• **Excerpted text**
start
For this demo I will use cropped images from dataset provided by @  [cropped&resized(512x512) dataset using detic](https://www.kaggle.com/c/happy-whale-and-dolphin/discussion/305503). Thank you for contributing in this competition.

In [None]:
im_path =  '../input/whale2-cropped-dataset/cropped_train_images/cropped_train_images/' 
wh_dataset = pd.read_csv("../input/happy-whale-and-dolphin/train.csv")
wh_dataset.species.value_counts().head(8)

In [None]:
# I can just take one flase killer whale to watch them 
wh_dataset.query("species=='spinner_dolphin'").individual_id.value_counts().head(5)

In [None]:
def plot_whales(im_path):
    
    fig, axes = plt.subplots(3, 3, figsize=(20,20))
    
    for idx, img in enumerate(img_to_draw):
        i = idx % 3 
        j = idx // 3 
        image = Image.open(im_path + img)
        iar_shp = np.array(image).shape
        axes[i, j].imshow(image)
        axes[i, j].set_title(img)

    plt.subplots_adjust(wspace=0, hspace=.2)
    plt.show()

In [None]:
img_to_draw = [file for file in wh_dataset.query("individual_id == '9ab8c57f10bc'").sample(9).image]

plot_whales(im_path)

In [None]:
# This is demo only - I removed background only for whale ID = 9ab8c57f10bc and put images in separate dataset. 
# There is no model and solution provided yet - still working on improving background separation.

plot_whales('../input/whalebackground/')

In [None]:
def load_torch_image(fname):
    img = K.image_to_tensor(cv2.imread(fname), False).float() /255.
    img = K.color.bgr_to_rgb(img)
    return img

In this experiment we use SoTA feature extractor LoFTR however Kornia gives you wide range of features extractor and they utylize GPU (Pytorch): https://kornia.readthedocs.io/en/latest/feature.html

In [None]:
def match_and_draw(im_path, img_in1, img_in2):
    img1 = load_torch_image(im_path + img_in1)
    img2 = load_torch_image(im_path + img_in2)
    matcher = KF.LoFTR(pretrained='outdoor')
    
    input_dict = {"image0": K.color.rgb_to_grayscale(img1), 
                  "image1": K.color.rgb_to_grayscale(img2)}
    
    with torch.no_grad():
        correspondences = matcher(input_dict)
    
    mkpts0 = correspondences['keypoints0'].cpu().numpy()
end
• **Problems**
1/ Please extract the part of the notebook excerpt that begins at the words "axes[i, j].set_title(img)" and ends after "in separate dataset.".
2/ Answer these questions using the notebook excerpt:
(a) To what size were the images in the cropped dataset resized?
(b) Which value is passed as the pretrained setting when LoFTR is created?
(c) For which whale ID was the background removed?

[Element and text location data]
start
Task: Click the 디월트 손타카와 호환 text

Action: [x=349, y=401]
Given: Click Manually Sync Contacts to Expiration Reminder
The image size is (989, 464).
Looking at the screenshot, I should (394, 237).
end
• **Worked solutions**
1/
axes[i, j].set_title(img)

    plt.subplots_adjust(wspace=0, hspace=.2)
    plt.show()

In [None]:
img_to_draw = [file for file in wh_dataset.query("individual_id == '9ab8c57f10bc'").sample(9).image]

plot_whales(im_path)

In [None]:
# This is demo only - I removed background only for whale ID = 9ab8c57f10bc and put images in separate dataset.

2/
(a) 512x512
(b) 'outdoor'
(c) 9ab8c57f10bc